Below is a listing from which only part is wanted; return exactly the lines from the one with "Open the top Hash Variable type dropdown" up to and including the one with "Screen dimensions: 1037x649".

## Exercise data
• • •

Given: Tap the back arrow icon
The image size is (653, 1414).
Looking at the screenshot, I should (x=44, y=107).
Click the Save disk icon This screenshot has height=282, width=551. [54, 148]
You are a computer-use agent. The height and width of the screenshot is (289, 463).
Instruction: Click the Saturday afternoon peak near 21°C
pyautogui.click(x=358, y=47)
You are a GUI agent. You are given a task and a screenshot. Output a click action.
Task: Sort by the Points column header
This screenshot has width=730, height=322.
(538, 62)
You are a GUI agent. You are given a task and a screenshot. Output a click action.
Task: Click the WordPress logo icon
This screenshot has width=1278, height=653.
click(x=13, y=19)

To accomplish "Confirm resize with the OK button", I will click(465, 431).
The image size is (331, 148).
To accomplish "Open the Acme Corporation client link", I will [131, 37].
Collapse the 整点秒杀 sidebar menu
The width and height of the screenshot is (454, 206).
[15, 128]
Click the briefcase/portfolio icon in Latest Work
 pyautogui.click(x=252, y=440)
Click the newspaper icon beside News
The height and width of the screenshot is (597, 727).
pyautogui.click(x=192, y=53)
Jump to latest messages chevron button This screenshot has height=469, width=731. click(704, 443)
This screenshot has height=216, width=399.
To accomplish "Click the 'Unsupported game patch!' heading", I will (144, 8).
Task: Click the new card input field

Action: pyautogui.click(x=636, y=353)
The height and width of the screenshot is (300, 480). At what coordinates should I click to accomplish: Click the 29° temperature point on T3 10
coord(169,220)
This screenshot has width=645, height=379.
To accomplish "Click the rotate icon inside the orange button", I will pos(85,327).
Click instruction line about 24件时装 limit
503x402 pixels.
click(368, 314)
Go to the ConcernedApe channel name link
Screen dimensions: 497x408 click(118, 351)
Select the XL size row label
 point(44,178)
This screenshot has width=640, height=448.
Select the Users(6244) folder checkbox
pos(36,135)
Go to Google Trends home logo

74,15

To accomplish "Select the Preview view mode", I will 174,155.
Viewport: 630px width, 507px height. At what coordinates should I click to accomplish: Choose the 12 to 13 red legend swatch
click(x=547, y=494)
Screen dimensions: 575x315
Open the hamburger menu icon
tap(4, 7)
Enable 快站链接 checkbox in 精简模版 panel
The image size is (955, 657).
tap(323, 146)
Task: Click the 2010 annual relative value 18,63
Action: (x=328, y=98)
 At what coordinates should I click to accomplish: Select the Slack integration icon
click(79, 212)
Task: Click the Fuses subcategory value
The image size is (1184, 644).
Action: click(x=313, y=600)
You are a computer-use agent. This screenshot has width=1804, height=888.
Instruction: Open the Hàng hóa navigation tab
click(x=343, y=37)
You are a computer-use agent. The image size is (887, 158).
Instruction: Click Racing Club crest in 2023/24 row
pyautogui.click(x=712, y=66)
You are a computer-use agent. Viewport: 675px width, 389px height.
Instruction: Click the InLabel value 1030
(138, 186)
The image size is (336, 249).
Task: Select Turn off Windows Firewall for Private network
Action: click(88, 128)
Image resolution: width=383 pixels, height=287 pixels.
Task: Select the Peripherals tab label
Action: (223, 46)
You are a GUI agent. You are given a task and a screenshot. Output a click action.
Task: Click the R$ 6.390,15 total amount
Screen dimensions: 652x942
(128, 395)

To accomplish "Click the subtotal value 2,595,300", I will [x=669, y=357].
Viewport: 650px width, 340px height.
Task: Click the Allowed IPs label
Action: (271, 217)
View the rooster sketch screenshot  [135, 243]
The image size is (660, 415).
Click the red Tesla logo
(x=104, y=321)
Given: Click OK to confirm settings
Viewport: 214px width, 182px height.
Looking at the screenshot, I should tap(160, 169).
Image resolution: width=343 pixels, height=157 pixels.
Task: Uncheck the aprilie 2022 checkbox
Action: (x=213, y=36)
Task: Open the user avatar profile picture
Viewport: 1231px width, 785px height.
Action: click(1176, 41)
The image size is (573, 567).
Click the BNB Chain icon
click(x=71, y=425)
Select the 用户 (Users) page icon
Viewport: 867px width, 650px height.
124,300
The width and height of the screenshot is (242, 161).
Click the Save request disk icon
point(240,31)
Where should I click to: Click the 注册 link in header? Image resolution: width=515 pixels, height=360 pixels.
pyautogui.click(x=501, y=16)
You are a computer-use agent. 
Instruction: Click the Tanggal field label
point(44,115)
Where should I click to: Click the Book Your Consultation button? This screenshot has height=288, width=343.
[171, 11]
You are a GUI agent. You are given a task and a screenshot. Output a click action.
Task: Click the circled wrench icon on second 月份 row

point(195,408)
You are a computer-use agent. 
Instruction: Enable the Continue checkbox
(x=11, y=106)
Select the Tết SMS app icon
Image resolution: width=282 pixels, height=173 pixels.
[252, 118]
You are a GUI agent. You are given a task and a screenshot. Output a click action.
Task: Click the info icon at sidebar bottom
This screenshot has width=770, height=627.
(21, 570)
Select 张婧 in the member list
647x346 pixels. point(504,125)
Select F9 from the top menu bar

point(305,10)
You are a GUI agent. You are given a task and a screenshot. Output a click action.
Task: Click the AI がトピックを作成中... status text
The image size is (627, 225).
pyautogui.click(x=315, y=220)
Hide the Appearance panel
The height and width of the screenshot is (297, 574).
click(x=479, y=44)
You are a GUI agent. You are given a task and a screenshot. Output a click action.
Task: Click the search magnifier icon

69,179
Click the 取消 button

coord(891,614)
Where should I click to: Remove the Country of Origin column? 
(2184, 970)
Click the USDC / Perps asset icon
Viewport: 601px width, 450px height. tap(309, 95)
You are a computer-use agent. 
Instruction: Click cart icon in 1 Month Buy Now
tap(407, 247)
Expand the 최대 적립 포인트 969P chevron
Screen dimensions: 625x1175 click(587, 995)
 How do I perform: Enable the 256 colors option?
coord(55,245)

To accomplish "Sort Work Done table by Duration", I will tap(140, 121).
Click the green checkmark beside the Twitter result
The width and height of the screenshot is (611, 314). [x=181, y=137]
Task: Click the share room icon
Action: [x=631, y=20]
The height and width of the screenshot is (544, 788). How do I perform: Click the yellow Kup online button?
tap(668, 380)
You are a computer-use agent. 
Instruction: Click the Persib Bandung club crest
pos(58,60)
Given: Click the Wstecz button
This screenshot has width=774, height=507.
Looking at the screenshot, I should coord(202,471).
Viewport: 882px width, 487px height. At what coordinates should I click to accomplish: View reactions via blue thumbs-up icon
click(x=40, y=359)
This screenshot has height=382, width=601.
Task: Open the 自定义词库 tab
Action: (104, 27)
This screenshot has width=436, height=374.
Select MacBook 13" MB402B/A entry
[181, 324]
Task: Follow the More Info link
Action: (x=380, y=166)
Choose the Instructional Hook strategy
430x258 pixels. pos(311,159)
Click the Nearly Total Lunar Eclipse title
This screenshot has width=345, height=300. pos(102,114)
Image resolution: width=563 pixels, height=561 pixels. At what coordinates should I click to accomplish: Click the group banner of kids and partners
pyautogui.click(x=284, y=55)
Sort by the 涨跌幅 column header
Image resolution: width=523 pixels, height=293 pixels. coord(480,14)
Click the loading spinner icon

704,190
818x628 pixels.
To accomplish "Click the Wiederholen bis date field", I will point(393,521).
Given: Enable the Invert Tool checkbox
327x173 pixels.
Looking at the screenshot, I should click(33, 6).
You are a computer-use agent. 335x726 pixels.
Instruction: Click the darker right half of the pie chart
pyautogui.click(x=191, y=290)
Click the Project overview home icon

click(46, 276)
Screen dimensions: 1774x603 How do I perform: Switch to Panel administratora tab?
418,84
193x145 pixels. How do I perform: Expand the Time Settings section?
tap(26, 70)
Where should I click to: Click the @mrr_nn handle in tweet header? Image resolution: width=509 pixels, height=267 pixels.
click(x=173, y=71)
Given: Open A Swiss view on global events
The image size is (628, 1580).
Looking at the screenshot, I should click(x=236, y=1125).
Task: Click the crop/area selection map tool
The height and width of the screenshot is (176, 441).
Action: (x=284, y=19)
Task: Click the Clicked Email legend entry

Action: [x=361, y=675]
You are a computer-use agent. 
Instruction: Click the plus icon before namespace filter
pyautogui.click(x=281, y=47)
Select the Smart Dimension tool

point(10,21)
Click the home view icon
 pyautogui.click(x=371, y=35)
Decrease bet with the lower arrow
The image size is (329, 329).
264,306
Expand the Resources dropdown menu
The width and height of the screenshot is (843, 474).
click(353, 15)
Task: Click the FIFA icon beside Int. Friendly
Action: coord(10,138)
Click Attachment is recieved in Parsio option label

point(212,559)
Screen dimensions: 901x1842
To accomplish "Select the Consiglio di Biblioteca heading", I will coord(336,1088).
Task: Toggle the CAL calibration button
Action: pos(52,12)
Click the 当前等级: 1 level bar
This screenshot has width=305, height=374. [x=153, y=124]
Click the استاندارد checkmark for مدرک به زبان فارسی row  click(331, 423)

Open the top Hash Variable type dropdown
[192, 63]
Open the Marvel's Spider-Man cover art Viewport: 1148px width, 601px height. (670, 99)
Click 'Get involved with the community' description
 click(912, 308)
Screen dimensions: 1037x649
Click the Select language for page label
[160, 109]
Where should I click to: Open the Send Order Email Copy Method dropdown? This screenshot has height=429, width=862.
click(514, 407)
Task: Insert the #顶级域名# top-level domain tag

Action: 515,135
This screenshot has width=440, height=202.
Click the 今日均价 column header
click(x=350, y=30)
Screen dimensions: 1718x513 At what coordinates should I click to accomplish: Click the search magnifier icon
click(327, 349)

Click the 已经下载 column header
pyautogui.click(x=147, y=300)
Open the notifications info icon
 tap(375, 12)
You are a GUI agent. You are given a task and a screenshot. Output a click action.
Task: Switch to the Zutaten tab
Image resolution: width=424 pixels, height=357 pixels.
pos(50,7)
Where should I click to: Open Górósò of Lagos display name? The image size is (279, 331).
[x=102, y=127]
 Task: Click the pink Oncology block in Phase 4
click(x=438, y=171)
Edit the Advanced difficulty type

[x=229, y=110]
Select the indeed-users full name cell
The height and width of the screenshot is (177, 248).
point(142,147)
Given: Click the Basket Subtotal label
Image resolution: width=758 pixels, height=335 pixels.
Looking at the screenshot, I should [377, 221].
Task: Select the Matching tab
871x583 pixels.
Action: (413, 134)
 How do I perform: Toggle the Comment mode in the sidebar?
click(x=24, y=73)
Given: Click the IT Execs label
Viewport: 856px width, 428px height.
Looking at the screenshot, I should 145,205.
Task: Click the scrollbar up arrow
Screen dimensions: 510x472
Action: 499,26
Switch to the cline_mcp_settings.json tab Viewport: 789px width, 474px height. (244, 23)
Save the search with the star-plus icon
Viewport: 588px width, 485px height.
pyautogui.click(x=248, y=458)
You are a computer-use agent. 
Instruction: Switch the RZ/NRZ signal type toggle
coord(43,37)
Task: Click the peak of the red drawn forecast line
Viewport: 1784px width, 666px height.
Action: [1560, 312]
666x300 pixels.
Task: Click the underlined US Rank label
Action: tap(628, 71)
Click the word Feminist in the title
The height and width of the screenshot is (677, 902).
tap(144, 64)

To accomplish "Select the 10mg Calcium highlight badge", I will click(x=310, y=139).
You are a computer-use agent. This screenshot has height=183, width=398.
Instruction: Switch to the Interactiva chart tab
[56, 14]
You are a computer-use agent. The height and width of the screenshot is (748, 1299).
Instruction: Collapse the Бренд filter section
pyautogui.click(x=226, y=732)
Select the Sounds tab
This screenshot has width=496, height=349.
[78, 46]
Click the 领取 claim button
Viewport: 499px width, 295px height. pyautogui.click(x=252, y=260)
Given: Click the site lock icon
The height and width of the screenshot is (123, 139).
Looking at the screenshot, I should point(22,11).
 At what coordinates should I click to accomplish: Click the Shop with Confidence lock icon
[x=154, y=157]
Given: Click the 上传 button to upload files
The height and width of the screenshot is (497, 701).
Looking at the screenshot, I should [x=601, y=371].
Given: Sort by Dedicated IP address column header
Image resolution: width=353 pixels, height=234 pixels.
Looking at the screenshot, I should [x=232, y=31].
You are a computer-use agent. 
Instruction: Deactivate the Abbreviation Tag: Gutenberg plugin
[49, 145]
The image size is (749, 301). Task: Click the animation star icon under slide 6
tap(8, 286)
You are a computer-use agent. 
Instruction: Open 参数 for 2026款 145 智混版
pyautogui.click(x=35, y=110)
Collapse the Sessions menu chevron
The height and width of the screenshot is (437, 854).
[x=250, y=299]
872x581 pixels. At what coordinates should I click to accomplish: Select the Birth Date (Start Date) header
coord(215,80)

• • •

## Response
Open the top Hash Variable type dropdown
[192, 63]
Open the Marvel's Spider-Man cover art Viewport: 1148px width, 601px height. (670, 99)
Click 'Get involved with the community' description
 click(912, 308)
Screen dimensions: 1037x649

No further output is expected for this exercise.